§ **What is needed**
Say how many lines in the data below contain the word "computer", and give no other text.

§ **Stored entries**

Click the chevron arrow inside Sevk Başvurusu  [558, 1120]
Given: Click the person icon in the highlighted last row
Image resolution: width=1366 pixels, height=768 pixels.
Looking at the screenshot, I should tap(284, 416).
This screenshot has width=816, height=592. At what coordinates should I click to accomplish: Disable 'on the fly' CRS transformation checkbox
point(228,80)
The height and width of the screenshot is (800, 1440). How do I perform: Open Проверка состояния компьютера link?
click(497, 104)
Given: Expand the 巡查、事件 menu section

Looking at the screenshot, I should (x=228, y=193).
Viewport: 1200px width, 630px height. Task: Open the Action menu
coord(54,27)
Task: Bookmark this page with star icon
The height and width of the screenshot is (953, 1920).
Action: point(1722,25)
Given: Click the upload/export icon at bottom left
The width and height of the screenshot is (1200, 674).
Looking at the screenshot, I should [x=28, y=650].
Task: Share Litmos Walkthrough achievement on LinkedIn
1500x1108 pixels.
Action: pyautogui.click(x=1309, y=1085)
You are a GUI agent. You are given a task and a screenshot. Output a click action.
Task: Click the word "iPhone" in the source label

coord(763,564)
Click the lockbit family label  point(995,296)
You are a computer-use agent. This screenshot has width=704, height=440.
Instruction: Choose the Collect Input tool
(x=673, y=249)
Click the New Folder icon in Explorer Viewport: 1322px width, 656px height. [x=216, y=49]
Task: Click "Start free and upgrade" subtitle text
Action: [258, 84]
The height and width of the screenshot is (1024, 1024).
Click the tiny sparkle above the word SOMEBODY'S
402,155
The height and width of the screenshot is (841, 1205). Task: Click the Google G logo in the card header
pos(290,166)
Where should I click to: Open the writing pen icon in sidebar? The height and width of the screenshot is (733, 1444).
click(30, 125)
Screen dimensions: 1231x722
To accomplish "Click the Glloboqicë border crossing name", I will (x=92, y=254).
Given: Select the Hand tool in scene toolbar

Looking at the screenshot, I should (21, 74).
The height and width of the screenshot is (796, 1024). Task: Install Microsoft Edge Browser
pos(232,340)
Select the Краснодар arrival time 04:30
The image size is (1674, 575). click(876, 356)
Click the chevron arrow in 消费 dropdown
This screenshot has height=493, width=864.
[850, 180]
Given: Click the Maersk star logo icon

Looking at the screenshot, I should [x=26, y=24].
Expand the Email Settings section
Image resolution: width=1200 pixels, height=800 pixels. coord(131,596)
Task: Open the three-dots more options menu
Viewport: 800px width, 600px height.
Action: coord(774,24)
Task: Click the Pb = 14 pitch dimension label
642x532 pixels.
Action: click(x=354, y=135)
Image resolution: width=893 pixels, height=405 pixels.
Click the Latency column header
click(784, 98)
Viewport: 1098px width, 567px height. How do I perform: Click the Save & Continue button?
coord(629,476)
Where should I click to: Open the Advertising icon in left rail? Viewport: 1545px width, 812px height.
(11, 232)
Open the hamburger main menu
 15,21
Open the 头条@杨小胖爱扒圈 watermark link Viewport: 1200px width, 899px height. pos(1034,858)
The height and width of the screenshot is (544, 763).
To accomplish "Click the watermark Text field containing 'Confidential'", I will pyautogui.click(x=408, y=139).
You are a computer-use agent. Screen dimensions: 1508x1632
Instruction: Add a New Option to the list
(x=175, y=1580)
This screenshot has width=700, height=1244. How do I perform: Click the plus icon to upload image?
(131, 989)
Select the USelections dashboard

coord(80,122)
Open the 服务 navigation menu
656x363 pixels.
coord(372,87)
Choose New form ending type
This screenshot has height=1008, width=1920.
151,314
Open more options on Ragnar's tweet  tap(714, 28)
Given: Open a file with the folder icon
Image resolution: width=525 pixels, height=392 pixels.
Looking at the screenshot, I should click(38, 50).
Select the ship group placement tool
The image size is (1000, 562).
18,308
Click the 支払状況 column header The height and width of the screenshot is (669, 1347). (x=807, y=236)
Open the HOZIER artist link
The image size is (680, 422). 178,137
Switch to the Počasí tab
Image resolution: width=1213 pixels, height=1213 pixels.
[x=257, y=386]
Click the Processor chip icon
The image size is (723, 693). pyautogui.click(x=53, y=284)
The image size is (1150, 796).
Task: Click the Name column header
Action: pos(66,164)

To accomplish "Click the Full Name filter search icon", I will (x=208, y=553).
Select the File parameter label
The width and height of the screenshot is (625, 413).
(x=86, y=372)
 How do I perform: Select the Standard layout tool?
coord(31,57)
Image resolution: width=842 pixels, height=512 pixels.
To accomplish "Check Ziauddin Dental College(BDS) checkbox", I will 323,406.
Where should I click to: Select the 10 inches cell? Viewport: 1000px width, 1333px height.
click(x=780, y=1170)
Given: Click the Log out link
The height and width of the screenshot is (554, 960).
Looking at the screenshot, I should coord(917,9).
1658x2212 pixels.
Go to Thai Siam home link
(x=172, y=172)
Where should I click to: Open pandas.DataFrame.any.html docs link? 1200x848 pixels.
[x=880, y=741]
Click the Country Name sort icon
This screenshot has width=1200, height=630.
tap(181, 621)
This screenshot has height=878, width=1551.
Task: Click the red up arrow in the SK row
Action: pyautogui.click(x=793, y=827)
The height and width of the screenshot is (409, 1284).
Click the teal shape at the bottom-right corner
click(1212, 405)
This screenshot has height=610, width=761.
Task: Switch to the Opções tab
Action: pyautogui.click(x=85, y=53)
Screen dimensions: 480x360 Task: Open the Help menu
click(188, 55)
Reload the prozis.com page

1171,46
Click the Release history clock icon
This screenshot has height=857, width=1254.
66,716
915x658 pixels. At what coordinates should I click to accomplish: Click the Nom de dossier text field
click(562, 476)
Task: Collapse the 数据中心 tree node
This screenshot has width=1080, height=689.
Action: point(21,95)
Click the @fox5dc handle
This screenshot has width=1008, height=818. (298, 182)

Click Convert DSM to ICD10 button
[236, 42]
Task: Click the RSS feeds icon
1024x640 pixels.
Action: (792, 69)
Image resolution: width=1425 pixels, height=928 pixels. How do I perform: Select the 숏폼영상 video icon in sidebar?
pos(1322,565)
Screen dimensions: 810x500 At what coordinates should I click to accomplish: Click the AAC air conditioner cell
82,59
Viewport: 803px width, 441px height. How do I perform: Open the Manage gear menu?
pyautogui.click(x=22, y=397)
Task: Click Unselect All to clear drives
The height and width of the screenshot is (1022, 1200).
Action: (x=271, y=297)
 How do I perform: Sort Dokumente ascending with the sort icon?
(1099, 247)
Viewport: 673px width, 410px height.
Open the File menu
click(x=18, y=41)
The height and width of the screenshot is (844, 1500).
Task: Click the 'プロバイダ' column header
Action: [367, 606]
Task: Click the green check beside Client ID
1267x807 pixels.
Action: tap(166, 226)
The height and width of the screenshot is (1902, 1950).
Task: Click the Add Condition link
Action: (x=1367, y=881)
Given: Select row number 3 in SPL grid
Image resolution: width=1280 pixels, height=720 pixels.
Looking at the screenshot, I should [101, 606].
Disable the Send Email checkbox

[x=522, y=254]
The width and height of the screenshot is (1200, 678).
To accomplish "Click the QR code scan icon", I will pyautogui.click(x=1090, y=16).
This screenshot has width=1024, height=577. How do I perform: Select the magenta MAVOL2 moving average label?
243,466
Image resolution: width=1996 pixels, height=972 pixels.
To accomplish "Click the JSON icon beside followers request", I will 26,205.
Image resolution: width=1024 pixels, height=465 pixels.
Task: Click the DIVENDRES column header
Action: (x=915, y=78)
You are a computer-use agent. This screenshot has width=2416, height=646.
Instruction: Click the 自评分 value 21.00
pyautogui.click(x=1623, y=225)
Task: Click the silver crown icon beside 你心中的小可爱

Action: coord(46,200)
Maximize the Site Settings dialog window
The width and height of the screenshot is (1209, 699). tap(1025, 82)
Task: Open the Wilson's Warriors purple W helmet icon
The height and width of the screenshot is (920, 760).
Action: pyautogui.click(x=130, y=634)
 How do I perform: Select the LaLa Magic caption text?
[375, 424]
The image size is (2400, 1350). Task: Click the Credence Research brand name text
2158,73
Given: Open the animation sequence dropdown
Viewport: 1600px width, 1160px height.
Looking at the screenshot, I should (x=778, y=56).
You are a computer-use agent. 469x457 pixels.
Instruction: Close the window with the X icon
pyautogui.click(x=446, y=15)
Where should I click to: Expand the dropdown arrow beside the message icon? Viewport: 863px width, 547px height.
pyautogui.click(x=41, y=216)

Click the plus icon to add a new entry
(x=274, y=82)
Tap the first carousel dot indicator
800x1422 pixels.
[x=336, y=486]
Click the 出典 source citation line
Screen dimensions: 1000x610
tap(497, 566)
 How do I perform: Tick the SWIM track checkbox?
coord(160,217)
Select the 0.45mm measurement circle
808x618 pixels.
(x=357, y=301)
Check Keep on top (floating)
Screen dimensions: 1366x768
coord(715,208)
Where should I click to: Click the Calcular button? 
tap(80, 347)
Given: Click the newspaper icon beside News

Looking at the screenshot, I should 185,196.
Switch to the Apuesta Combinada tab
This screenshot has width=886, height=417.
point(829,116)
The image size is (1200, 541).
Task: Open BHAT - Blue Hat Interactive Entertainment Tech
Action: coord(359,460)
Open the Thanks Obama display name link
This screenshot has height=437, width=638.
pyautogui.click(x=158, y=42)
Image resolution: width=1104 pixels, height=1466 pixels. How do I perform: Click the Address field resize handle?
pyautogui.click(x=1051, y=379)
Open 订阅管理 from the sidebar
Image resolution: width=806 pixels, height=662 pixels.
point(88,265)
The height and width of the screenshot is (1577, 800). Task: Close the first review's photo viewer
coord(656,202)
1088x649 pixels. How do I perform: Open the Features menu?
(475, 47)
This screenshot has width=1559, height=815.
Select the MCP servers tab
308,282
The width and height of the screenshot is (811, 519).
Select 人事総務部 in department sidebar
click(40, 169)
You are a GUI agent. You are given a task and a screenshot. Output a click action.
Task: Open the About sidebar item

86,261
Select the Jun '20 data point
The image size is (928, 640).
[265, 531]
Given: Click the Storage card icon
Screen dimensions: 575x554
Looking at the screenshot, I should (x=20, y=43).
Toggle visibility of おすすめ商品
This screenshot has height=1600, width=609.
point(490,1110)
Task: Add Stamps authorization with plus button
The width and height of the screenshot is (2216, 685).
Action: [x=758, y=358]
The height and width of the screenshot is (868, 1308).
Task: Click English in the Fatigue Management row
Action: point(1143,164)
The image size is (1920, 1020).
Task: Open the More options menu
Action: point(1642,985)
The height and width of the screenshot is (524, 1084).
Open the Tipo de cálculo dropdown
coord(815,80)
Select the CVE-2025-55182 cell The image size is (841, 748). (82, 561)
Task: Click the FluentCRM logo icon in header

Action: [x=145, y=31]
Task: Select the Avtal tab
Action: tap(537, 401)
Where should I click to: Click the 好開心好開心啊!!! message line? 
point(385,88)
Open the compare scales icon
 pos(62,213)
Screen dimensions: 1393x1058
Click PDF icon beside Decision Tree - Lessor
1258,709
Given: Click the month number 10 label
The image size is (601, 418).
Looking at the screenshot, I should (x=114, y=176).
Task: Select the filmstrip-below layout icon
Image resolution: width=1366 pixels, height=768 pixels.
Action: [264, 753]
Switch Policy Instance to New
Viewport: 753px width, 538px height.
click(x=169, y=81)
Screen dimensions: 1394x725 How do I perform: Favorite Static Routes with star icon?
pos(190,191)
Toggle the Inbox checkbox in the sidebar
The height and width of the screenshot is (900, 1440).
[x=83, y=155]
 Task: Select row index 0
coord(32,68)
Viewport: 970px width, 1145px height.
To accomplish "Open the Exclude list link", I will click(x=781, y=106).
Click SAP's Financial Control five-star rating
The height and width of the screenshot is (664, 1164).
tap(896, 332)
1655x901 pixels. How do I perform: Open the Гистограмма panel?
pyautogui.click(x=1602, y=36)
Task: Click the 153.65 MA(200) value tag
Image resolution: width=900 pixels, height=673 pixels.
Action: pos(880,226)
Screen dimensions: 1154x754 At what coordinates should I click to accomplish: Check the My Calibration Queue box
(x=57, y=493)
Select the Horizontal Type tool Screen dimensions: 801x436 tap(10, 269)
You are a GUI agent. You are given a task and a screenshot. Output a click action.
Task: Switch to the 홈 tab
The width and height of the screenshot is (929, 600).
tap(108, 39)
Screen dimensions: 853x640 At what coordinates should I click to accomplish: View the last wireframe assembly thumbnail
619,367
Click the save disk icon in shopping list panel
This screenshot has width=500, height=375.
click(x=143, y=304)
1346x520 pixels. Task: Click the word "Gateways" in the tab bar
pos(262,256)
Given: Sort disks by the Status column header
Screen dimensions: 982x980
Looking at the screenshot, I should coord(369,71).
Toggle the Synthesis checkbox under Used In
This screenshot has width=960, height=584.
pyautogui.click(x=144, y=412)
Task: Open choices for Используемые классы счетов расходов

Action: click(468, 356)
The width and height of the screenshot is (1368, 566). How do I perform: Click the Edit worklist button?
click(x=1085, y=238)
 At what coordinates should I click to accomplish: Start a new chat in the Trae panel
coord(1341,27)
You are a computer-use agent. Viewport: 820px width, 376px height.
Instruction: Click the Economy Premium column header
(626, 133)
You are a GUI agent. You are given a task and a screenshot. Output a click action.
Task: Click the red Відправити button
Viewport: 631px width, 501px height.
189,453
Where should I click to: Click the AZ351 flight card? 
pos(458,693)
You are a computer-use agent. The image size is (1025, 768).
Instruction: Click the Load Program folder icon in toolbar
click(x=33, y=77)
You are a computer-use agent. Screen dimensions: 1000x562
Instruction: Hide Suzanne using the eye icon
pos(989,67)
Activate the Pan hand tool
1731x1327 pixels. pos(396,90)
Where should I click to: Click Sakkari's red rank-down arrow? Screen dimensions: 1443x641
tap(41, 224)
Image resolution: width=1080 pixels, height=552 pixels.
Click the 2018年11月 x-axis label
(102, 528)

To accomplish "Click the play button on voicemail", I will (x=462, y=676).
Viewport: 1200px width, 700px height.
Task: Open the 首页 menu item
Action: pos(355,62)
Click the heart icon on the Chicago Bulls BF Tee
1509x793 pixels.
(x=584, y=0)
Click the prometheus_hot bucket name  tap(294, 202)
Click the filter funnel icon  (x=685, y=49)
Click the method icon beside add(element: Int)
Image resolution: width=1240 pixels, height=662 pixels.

§ **Your solution**
7